Hong Kong's potential to attract more investments lies in its ability to harness the flow of money back into the city. By implementing attractive policies, the government could court family-office investments and initial public offerings (IPOs). Ms. Keung commented,

"This sort of flow should be captured by the Hong Kong government with the right set of policy."

The office vacancy rate in Hong Kong currently stands at 17 percent, with approximately 15 million square feet of space unused. This is a stark contrast to about a decade ago when the vacancy rate was below 4 percent. According to Mr. Marcos Chan,

"The working practice has changed. How people use commercial space has changed."

These structural shifts, combined with weak global demand, present ongoing challenges for Hong Kong's economy.

Retail and food and beverage businesses in Hong Kong are still grappling with a sluggish recovery post-COVID-19. The London Restaurant has reported a drop in business by up to 30 percent compared with pre-pandemic levels. As small and medium-sized enterprises (SMEs) strive to rebound, they seek government support in the budget for expansion into new markets across Asia and the Middle East. William So expressed his hopes:

"I hope the government won't forget about us SMEs, while also taking care of the bigger businesses."

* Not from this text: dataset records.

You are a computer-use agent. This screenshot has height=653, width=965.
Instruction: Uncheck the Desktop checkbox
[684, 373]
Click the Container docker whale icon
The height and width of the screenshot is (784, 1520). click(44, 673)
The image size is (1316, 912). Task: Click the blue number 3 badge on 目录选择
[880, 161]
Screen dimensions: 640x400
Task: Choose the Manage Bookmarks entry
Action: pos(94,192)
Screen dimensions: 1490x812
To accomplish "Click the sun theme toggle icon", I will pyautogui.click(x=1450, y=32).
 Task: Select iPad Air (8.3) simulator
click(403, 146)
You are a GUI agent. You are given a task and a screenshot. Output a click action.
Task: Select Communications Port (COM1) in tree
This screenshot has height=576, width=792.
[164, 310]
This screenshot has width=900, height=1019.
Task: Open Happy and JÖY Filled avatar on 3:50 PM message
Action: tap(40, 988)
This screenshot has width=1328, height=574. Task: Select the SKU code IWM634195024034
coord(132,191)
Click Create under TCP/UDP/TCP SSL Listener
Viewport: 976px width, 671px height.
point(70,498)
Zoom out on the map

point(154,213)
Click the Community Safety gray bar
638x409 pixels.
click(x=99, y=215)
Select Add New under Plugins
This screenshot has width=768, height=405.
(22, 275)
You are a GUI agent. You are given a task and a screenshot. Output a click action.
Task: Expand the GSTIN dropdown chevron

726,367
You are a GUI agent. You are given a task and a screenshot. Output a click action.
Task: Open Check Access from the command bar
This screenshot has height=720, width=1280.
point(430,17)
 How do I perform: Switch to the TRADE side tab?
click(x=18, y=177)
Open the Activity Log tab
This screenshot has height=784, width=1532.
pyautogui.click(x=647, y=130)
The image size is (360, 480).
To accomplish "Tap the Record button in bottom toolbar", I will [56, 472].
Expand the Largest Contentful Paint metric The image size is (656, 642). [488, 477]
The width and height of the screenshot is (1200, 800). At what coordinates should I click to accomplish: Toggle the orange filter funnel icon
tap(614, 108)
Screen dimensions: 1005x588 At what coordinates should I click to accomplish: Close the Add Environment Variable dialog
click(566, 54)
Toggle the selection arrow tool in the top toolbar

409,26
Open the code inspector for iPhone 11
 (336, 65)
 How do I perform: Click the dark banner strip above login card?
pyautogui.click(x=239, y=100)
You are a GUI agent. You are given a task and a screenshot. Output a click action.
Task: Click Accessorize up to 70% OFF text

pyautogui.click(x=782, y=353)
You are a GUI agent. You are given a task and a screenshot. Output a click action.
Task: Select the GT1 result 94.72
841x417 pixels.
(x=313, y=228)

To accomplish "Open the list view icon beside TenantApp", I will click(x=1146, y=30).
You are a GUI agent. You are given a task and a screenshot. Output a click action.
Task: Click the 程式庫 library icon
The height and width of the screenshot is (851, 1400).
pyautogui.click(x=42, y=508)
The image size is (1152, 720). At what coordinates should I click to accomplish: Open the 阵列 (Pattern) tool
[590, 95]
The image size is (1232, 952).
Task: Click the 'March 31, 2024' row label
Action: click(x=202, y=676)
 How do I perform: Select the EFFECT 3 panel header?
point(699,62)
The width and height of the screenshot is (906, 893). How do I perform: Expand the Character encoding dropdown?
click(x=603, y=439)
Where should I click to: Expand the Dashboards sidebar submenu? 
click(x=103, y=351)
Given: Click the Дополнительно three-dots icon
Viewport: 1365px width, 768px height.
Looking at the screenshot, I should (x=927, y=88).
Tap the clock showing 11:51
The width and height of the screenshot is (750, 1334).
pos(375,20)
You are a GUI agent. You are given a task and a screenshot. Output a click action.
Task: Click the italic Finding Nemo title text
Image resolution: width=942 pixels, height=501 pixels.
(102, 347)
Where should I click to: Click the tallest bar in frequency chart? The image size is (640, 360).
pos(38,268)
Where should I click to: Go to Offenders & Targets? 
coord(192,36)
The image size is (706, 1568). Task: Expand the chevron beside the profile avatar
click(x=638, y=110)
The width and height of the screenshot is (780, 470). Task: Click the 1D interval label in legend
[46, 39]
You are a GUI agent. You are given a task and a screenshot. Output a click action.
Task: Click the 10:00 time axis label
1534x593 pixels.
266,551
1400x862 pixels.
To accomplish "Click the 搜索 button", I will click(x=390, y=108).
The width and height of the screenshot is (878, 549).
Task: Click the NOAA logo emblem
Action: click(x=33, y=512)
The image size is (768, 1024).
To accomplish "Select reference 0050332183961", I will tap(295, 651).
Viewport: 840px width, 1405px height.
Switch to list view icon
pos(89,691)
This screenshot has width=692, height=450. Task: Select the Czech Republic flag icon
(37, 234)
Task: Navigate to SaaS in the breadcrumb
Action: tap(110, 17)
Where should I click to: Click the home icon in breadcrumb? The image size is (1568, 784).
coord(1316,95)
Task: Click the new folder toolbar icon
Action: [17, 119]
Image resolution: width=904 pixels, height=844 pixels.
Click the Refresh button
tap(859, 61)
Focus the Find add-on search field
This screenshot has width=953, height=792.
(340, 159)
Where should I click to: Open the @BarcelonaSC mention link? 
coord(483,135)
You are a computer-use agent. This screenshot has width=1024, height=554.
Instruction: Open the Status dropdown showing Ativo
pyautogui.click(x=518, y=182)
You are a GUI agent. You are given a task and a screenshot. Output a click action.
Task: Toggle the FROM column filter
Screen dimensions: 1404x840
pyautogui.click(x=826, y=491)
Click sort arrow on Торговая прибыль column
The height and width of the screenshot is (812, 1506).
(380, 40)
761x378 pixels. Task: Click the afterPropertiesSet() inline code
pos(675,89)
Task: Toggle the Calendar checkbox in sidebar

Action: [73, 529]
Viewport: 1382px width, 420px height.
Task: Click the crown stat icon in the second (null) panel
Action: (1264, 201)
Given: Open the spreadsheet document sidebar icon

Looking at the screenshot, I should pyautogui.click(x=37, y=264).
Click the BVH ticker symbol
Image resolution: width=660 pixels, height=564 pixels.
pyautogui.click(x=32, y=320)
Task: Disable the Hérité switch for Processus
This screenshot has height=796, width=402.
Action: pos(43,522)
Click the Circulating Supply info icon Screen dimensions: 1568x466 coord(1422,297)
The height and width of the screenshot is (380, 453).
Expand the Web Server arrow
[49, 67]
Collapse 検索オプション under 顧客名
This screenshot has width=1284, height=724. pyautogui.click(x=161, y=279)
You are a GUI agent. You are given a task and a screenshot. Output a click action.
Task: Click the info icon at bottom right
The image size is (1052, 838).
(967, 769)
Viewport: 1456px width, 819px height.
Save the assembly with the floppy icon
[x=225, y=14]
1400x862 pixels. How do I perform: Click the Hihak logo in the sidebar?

"What SMEs need are actually some simpler procedures, making it easier for them to do business and to encourage them by not imposing too many strict rules regarding issues like environment and food."

The introduction of digital service taxes could offer an alternative revenue stream for Hong Kong. Mr. Wayne Lau noted,

"Based on estimates, for 2024, there could be US$3.5 billion digital service revenue generated and assuming we apply a 5 percent digital service tax rate, it could perhaps generate HK$1.4 billion."

In addition to digital service taxes, adjustments in profit and salaries tax rates could significantly enhance revenue. Ms. Keung emphasized,

"Adjustment in profit and salaries tax rates may be more impactful for revenue enhancement than others (as these rates have been) kept at persistently low levels."

Previously, the government increased taxes on individuals earning more than HK$5 million annually as part of its budget measures.